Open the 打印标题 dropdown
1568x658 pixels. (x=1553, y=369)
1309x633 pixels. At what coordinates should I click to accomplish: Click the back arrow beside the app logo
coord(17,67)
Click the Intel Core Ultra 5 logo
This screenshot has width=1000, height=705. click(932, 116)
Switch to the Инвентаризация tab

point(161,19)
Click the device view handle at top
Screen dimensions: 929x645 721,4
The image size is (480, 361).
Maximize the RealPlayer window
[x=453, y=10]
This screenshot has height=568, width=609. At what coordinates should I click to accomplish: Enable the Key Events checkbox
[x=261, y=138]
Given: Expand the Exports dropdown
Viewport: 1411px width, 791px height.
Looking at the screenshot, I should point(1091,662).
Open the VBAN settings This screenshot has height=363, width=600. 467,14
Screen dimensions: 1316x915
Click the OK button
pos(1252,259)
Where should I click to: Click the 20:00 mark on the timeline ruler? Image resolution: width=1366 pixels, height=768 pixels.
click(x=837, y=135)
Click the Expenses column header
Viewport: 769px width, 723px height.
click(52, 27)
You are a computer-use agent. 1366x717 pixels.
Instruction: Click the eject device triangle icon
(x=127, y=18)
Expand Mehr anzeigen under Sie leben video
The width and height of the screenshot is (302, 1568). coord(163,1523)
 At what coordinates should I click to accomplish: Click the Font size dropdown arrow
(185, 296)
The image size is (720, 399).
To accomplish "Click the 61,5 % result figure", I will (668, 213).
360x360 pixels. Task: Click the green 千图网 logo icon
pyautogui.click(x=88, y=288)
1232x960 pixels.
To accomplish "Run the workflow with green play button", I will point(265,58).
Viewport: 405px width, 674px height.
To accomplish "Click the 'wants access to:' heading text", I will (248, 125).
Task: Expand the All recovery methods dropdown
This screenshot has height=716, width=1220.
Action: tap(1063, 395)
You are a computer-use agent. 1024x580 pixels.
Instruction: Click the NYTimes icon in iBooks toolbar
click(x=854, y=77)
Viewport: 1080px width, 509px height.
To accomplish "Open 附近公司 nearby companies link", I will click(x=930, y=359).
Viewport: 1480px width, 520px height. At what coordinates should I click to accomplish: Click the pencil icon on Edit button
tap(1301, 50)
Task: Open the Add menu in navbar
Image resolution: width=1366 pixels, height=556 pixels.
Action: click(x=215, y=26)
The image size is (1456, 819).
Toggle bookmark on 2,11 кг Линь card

══════════

= Work task =
Retype the records above in full. Every word should match.

= Task solution =
Open the 打印标题 dropdown
1568x658 pixels. (x=1553, y=369)
1309x633 pixels. At what coordinates should I click to accomplish: Click the back arrow beside the app logo
coord(17,67)
Click the Intel Core Ultra 5 logo
This screenshot has width=1000, height=705. click(932, 116)
Switch to the Инвентаризация tab

point(161,19)
Click the device view handle at top
Screen dimensions: 929x645 721,4
The image size is (480, 361).
Maximize the RealPlayer window
[x=453, y=10]
This screenshot has height=568, width=609. At what coordinates should I click to accomplish: Enable the Key Events checkbox
[x=261, y=138]
Given: Expand the Exports dropdown
Viewport: 1411px width, 791px height.
Looking at the screenshot, I should point(1091,662).
Open the VBAN settings This screenshot has height=363, width=600. 467,14
Screen dimensions: 1316x915
Click the OK button
pos(1252,259)
Where should I click to: Click the 20:00 mark on the timeline ruler? Image resolution: width=1366 pixels, height=768 pixels.
click(x=837, y=135)
Click the Expenses column header
Viewport: 769px width, 723px height.
click(52, 27)
You are a computer-use agent. 1366x717 pixels.
Instruction: Click the eject device triangle icon
(x=127, y=18)
Expand Mehr anzeigen under Sie leben video
The width and height of the screenshot is (302, 1568). coord(163,1523)
 At what coordinates should I click to accomplish: Click the Font size dropdown arrow
(185, 296)
The image size is (720, 399).
To accomplish "Click the 61,5 % result figure", I will (668, 213).
360x360 pixels. Task: Click the green 千图网 logo icon
pyautogui.click(x=88, y=288)
1232x960 pixels.
To accomplish "Run the workflow with green play button", I will point(265,58).
Viewport: 405px width, 674px height.
To accomplish "Click the 'wants access to:' heading text", I will (248, 125).
Task: Expand the All recovery methods dropdown
This screenshot has height=716, width=1220.
Action: tap(1063, 395)
You are a computer-use agent. 1024x580 pixels.
Instruction: Click the NYTimes icon in iBooks toolbar
click(x=854, y=77)
Viewport: 1080px width, 509px height.
To accomplish "Open 附近公司 nearby companies link", I will click(x=930, y=359).
Viewport: 1480px width, 520px height. At what coordinates should I click to accomplish: Click the pencil icon on Edit button
tap(1301, 50)
Task: Open the Add menu in navbar
Image resolution: width=1366 pixels, height=556 pixels.
Action: click(x=215, y=26)
The image size is (1456, 819).
Toggle bookmark on 2,11 кг Линь card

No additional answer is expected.